Tear The Roof Off The Sucker
As the saying goes, there’s nothing new under the sun. While navigating through this Republican-created debt ceiling “crisis”, we find this satisfying example of how our medieval forebears dealt with the political intransigence of the College of Cardinals in selecting a new pope:
Palazzo dei Papi
Located in the attractive Piazza San Lorenzo, the Palazzo dei Papi or Palazzo Papale (Papal Palace) is a striking reminder of this town’s former importance. Built between 1255 and 1267 to house the popes who had sought refuge in Viterbo, its most striking feature is an elegant seven-arched loggia. The small courtyard behind these interlocking arches is also pretty, with a lion-bedecked fountain and views out towards the city walls.
One of the best stories about the Viterbo popes is of an election for the papacy in 1268. 18 cardinals dutifully assembled in the bishop’s palace, but after a year and a half they still hadn’t managed to choose between candidates.
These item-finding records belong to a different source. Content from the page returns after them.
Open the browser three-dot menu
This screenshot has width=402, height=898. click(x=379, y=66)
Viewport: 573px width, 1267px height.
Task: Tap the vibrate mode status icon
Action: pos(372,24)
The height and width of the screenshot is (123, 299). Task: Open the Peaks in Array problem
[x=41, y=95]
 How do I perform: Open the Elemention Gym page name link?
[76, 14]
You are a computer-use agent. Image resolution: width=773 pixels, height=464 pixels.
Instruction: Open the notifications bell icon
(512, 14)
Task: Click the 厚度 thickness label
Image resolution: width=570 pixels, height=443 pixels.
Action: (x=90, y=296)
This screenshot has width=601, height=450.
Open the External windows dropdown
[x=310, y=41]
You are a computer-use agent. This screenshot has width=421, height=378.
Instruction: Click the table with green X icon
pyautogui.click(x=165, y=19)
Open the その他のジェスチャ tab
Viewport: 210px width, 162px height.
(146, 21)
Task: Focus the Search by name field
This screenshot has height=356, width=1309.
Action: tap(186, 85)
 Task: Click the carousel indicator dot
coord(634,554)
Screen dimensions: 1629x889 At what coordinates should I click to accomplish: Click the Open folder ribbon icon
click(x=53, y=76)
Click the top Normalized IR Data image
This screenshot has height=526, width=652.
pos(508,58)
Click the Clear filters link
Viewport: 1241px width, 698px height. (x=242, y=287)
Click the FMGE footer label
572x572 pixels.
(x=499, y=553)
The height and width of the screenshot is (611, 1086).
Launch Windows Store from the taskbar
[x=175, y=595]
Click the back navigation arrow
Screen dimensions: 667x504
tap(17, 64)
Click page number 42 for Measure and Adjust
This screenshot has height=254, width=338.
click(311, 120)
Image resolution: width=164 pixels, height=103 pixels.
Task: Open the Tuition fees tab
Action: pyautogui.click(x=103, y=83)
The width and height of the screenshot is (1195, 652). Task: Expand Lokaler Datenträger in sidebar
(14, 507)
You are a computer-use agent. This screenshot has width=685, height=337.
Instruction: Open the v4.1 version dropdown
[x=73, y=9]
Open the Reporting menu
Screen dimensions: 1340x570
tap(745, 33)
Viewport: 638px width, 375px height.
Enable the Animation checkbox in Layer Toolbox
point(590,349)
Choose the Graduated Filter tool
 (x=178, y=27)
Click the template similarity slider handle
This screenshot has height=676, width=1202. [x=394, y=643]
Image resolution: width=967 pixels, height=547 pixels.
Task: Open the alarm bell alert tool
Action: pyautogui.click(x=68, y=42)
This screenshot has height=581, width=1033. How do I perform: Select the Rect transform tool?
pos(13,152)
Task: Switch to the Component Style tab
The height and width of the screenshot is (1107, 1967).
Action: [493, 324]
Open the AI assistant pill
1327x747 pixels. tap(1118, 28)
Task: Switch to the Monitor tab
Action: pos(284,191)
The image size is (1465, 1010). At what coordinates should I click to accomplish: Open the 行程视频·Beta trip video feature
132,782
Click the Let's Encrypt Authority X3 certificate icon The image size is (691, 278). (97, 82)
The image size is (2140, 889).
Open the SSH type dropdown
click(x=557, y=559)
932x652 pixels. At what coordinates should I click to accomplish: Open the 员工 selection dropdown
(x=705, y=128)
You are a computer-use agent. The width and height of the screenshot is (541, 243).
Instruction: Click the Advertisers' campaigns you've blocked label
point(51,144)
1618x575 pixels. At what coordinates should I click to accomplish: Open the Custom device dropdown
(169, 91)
The Viterbesi, exasperated, locked the cardinals in their conclave (the word comes from the Latin ‘with key’), reduced them to bread and water rations and even removed the roof of the palace. Eventually the cardinals made their decision, but it had taken nearly three years – the longest ever conclave.
It seems worth a try – just peel back the roof of the House and let them all sit in there and bake until they’re ready to do something. I’d like to embellish the plan, though, with the option to throw poop on them through the open roof.